Although silicon is considered as one of the most promising anode materials in next‐generation lithium‐ion batteries, large volumetric expansion during cycling hampers its practical application. The fabrication of silicon/carbon composites is an effective way to improve electrical conductivity and inhibit electroactive material delaminating from the current collector. Herein, a graphitic carbon‐coated porous silicon nanospheres (p‐SiNSs@C) composite is prepared through a chemical vapor deposition (CVD) technique by using the magnesiothermic reduction by‐product MgO as a template and catalyst. With the template of in situ generation of MgO, the p‐SiNSs@C material is obtained in a very short time.
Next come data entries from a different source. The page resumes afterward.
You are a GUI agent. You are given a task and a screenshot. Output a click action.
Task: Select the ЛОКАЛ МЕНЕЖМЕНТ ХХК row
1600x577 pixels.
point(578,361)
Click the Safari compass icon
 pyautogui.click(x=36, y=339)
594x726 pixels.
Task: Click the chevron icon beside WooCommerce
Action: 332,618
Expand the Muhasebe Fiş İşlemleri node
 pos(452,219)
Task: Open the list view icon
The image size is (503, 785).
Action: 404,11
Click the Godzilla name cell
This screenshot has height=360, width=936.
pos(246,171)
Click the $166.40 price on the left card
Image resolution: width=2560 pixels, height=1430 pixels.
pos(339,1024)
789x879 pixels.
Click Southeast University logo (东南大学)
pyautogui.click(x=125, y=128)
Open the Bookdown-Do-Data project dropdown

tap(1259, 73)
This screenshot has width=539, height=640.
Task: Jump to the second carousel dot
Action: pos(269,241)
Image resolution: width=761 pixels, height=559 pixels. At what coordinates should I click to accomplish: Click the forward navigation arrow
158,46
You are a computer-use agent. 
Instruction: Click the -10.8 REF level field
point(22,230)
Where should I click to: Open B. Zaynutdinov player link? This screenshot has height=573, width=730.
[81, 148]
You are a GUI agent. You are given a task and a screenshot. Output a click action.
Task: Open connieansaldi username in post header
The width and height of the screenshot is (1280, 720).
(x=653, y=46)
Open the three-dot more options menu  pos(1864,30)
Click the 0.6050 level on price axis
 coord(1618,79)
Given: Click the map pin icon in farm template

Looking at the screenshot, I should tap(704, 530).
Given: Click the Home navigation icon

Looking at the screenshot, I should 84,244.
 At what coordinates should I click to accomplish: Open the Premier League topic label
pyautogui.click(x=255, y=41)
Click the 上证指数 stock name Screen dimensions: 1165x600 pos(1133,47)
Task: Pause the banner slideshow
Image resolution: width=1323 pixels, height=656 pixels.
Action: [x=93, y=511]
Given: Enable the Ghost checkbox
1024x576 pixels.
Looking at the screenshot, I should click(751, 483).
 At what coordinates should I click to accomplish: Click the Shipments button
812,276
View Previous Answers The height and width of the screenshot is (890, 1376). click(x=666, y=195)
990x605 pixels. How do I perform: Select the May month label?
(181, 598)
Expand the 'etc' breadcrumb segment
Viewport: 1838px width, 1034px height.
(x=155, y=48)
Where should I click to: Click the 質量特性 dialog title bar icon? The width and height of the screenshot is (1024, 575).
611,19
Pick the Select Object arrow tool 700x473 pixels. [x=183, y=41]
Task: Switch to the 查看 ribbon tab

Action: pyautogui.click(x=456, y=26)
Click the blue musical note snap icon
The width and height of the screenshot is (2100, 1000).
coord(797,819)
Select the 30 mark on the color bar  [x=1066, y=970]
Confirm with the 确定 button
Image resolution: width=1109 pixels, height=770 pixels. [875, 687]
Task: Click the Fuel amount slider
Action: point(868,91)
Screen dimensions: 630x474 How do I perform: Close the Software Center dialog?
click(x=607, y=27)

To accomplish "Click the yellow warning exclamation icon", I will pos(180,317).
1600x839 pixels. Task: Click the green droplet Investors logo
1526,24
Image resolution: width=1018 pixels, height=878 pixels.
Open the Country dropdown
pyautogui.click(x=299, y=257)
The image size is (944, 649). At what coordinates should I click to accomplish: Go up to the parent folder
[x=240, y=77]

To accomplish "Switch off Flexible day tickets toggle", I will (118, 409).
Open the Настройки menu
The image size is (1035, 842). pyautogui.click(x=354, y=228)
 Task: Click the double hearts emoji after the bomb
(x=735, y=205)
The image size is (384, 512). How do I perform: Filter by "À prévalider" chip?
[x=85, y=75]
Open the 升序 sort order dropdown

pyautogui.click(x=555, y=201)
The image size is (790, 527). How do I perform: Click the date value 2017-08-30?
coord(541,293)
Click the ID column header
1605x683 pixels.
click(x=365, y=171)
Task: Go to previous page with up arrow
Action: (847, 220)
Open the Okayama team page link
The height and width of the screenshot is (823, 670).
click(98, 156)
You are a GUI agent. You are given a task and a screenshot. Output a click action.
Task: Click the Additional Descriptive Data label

Due to the graphitic carbon shell and porous structure inside the silicon nanospheres, the obtained p‐SiNSs@C, with 8 min carbon growing time (p‐SiNSs@C‐2), deliver a high initial reversible capacity of 2220 mAh g−1 at 0.1 A g−1 and respectable rate capability. Furthermore, the p‐SiNSs@C‐2//LiCoO2 Li‐ion full cell displays a high energy density of ≈409 Wh kg−1 and good cycling performance. The high performance of the p‐SiNSs@C‐2 composite can be attributed to the synergistic effect of nanoscale‐sized Si, porous structure, and stable carbon shell.